# Task
Report how many lines below contain the word "Server", giving the number and no other words.

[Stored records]
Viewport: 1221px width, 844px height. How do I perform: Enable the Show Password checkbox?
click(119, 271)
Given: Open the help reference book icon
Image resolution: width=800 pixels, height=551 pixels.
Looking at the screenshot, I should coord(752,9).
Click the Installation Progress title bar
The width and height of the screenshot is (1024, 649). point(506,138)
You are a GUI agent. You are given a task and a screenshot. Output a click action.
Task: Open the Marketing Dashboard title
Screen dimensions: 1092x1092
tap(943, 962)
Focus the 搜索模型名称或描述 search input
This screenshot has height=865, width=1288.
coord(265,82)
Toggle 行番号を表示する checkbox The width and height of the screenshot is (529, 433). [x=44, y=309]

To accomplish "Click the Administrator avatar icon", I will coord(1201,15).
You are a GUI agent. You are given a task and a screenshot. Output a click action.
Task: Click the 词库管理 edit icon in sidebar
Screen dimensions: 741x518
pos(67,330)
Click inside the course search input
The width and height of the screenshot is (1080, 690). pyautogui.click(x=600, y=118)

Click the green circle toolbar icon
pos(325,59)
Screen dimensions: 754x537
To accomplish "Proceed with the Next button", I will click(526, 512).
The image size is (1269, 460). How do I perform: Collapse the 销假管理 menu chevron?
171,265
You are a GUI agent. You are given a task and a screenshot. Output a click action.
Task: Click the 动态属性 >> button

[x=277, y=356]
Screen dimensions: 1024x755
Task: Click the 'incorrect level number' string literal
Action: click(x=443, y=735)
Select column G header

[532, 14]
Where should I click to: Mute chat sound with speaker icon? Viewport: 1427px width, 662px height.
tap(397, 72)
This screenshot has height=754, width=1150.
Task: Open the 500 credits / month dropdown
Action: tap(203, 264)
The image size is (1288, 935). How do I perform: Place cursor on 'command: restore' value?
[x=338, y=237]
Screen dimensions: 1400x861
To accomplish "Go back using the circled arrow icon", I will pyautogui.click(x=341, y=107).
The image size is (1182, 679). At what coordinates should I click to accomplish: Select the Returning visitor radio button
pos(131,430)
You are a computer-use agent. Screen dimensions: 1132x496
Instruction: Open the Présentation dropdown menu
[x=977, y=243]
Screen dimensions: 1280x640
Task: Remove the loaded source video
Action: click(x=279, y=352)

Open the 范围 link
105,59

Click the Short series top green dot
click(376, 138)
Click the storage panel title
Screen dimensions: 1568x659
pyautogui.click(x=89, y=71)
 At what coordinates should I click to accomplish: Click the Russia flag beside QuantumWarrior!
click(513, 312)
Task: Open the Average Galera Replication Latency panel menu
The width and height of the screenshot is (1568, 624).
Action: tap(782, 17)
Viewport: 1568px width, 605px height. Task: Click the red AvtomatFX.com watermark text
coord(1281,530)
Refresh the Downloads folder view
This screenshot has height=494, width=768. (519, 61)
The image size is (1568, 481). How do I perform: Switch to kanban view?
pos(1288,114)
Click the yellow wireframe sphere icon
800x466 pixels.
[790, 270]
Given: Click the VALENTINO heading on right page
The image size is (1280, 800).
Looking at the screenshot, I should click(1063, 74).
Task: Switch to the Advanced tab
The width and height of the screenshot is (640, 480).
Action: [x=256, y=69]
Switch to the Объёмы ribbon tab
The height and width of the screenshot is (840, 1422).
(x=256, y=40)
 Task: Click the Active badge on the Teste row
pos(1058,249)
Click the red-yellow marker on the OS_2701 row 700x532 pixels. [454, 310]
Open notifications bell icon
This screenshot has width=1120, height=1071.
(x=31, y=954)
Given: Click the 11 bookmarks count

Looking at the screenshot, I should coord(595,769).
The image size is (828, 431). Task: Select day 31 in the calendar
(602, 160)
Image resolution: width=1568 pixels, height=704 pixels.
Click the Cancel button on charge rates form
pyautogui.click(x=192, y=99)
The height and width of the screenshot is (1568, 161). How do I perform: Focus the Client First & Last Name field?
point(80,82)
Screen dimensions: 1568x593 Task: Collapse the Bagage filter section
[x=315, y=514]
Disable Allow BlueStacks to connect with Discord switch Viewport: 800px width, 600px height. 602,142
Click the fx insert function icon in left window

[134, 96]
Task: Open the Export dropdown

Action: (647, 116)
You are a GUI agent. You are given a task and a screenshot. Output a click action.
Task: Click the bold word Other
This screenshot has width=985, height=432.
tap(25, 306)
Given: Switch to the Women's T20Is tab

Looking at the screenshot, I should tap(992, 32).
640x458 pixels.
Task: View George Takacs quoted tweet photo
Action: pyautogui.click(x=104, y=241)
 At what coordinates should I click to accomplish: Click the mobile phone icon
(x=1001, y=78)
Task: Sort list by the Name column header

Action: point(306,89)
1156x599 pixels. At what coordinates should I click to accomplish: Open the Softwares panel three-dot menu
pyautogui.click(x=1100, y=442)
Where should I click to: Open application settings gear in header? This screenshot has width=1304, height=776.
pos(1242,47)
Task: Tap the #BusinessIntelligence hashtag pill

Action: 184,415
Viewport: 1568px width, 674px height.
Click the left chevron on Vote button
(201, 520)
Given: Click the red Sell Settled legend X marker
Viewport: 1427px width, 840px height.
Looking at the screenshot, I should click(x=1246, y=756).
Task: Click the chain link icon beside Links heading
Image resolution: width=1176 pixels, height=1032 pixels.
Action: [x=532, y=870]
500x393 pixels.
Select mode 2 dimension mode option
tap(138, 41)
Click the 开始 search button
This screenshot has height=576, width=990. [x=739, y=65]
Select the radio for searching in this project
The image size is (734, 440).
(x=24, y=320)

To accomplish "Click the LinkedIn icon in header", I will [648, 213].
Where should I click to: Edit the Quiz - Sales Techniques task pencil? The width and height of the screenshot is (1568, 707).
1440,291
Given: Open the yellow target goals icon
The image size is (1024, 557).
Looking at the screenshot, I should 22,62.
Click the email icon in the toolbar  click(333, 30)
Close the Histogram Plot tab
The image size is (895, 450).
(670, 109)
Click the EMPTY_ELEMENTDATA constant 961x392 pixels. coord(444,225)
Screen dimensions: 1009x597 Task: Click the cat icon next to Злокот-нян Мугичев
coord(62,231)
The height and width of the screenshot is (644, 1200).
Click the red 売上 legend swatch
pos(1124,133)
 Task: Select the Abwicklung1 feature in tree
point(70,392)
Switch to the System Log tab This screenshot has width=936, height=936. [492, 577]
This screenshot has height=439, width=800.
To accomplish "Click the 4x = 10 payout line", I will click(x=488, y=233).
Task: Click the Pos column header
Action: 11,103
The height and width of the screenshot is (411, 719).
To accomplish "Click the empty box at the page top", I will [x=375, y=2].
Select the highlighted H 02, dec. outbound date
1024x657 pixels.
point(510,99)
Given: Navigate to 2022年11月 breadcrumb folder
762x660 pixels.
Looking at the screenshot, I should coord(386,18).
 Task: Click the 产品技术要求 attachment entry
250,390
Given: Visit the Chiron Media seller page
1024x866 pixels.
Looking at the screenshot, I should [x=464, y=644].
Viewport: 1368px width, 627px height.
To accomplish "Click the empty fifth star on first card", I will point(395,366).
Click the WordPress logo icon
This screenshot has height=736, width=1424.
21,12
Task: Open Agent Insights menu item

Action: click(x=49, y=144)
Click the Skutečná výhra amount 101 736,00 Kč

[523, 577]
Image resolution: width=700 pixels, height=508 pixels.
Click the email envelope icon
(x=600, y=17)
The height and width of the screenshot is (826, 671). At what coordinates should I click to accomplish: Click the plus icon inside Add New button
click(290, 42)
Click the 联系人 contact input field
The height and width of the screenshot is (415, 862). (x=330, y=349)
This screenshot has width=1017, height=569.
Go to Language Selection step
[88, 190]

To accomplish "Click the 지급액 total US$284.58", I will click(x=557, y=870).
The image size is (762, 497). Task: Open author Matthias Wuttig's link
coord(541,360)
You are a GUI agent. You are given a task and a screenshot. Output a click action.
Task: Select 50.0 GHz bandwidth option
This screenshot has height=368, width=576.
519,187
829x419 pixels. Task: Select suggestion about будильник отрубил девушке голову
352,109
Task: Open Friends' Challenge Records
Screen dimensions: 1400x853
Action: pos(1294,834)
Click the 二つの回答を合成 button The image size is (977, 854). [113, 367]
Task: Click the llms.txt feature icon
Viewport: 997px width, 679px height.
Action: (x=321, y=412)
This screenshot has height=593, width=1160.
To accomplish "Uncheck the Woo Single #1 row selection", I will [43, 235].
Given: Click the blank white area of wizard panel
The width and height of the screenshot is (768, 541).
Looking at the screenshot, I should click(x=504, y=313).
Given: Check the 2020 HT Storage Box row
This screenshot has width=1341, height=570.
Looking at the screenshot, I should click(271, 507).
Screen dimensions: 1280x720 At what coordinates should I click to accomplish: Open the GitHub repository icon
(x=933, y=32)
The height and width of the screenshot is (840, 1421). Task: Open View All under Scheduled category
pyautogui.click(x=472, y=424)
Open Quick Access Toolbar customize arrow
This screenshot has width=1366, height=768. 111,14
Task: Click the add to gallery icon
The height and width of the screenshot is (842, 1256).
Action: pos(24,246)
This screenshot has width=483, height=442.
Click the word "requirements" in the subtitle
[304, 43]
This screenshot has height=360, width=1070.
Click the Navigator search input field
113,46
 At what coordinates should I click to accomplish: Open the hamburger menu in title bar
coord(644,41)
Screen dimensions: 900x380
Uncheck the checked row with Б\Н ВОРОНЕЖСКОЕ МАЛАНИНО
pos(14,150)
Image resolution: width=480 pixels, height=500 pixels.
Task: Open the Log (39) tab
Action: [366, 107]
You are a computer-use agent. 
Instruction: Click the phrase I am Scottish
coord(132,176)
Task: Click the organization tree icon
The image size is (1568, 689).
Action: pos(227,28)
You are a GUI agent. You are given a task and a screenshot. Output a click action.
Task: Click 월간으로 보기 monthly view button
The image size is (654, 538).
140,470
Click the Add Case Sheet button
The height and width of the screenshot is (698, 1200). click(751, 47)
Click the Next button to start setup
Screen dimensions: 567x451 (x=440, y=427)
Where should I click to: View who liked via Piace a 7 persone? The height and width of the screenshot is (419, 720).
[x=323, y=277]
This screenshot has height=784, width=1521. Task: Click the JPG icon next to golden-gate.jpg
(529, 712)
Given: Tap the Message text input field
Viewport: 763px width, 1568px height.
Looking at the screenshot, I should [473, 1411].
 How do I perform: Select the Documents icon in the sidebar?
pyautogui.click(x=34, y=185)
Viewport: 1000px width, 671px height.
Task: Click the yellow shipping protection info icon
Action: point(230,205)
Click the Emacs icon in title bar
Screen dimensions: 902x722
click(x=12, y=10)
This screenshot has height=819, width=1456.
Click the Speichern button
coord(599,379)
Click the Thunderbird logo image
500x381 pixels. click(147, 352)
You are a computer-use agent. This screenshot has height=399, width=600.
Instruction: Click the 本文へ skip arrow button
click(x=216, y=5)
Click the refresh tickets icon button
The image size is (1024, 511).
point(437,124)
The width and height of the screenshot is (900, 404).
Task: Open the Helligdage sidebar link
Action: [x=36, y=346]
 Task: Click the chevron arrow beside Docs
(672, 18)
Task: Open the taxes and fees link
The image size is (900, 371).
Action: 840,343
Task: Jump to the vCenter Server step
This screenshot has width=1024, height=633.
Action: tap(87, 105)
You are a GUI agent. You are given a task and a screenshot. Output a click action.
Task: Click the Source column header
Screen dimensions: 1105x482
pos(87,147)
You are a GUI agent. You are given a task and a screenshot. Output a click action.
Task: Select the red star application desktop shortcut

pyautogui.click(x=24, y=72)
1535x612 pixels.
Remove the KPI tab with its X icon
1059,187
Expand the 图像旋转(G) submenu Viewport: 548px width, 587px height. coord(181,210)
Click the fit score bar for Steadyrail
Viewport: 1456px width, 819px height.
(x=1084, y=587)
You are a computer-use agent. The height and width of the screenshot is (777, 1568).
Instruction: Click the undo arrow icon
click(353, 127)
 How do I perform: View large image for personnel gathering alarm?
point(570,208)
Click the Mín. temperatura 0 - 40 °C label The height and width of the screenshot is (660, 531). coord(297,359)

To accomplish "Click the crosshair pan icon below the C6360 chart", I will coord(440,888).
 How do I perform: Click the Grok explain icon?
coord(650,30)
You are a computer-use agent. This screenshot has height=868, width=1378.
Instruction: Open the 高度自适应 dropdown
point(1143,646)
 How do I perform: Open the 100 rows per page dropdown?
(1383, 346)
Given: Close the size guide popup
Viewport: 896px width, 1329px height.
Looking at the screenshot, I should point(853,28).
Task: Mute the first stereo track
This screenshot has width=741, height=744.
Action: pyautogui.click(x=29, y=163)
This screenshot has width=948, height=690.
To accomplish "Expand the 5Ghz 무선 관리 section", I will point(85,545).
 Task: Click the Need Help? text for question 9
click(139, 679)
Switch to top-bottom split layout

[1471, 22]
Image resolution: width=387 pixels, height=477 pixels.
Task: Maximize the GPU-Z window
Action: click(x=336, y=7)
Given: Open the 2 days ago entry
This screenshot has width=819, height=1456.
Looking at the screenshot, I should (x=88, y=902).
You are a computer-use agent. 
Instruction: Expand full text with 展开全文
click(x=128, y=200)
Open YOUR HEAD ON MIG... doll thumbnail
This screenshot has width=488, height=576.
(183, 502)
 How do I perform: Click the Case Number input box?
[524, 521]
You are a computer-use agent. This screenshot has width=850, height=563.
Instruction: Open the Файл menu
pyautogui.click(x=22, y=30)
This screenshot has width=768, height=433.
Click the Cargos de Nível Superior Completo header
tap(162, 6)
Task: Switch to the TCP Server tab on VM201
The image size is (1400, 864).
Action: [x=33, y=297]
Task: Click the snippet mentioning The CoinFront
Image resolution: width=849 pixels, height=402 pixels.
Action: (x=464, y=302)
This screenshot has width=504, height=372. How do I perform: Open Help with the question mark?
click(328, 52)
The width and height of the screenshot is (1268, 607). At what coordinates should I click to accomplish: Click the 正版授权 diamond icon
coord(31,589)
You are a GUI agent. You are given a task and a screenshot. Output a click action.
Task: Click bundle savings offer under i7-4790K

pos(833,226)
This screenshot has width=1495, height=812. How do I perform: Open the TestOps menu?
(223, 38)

# Answer to this exercise
2